How much do you think VZW, for example pays for that iPhone?
Yes, Mobile carriers take, on average, a nearly $400 hit every single time a customer signs up for their service and chooses Apple’s one button wonder. Furthermore, if you look at costs over time, they are increasing steadily.
2007 (the iPhone is introduced) – $428 average revenue per device
2010 – $563 average revenue per device
2012 – $621 average revenue per device
These numbers raise a few observations and of course many questions. Before we draw conclusions, we need to point out some variables here:
– Firstly, there is no way to distinguish between the people who paid the $200 intro price, versus the $650 non-upgrade price either via Apple directly, or a carrier. So while the price per device numbers are direct from Apple, we can’t tell for sure how many devices were sold directly to consumers without a plan which would impact the overall profit loss carriers have experienced. Go conservative and cut it in half if you want, it’s still startling.
– Second, Apple still sells older iPhones at a discount. So in reality, if we are talking strictly their latest 4S model, the average cost per unit is actually HIGHER than what is above.
– Finally, Apple’s sales claims are quite contradictory. In 2011 Jobs claimed Apple had sold its 100 millionth iPhone. In 2012 analyst estimates were around 250m units sold worldwide. Per recent court filings, that number is approaching 100m iPhones sold…what number is correct? We will use the 100m number to be conservative.
OK, on to the commentary and analysis:
– Kudos to Apple for turning an industry upside down and completely changing the way their
partners think…and doing it by delivering what customers want, before we know we want it. This has ushered in a whole new era of customer focused companies who create the path forward versus simply copying others. Last night a friend of mine mentioned the new Sony Ericsson phone that “looks like a Droid 1.” If you aren’t innovating and driving consumer demand, you are the punchline. Companies have been dong this successfully for years, but Apple deserves their credit for recent contributions.
– Assuming 100m iPhones sold, at an average ~$400 loss…over the last 5 years mobile carriers have experienced nearly $40 BILLION in losses via iPhone pricing. That is one hell of a commitment to this technology and this device.
– For comparison purposes, in 2012 Samsung received $316 per device (Galaxy S2). That results in a much more cost effective proposition for carriers. Another testament to Apple that carriers actively market more profitable devices, yet consumers still choose Apple more than half the time versus dozens of other options.
– I would love to see someone do an analysis/chart of the major carriers’ R&D investment over this same time period. Has it truly risen parallel to the cost of service plans? Furthermore, how has profit risen/fallen over that same time period?

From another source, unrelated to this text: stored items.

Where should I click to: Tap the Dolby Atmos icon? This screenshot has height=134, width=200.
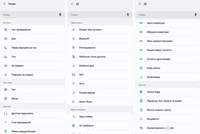click(x=141, y=68)
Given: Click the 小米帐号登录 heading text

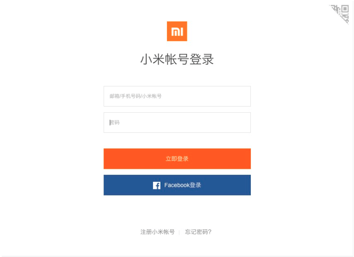Looking at the screenshot, I should [x=177, y=59].
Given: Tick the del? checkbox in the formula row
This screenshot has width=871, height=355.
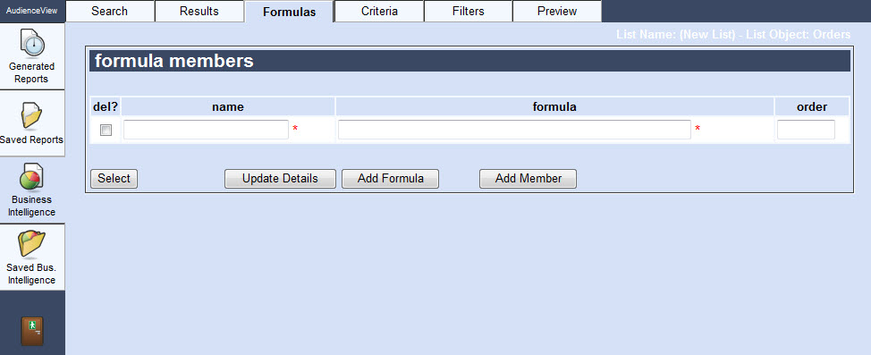Looking at the screenshot, I should [x=106, y=130].
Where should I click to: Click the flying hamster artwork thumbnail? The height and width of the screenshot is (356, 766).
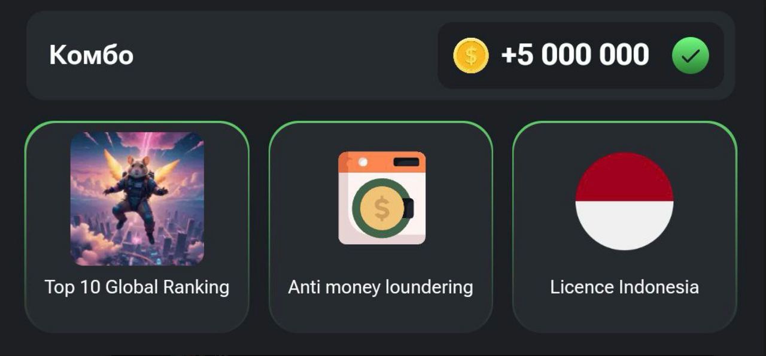point(137,199)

– Clearly the carriers feel this whole situation, at a minimum, is egregiously acceptable, or they wouldn’t be scrambling to get in on the action. However the trend here just isn’t sustainable long term. Something has to give. Plan prices obviously are increasing (and now we see a big reason why), one has to imagine Apple will continue increasing their prices as their own R&D costs increase. They are facing more legitimate competition than ever. I’m no Tim Cook, but I would venture to guess their strategy is to do what they have always done, but do it better, and faster. Well, for you automotive gearheads out there, you know the old adage – “cheap, reliable, fast – pick two”? Yep. There is also that little commitment they have to shareholders to grow profitability quarter over quarter.
My guess? Price hikes are coming…with regards to your plans…and your device. Carriers have to draw the line somewhere. If the iPhone 5 is released and Apple expects carriers to take a $500+ hit again and again…what will they do? My guess is charge the consumer more…maybe a $249 price point for the device, and some iPhone feature-specific pricing, if things get really hairy.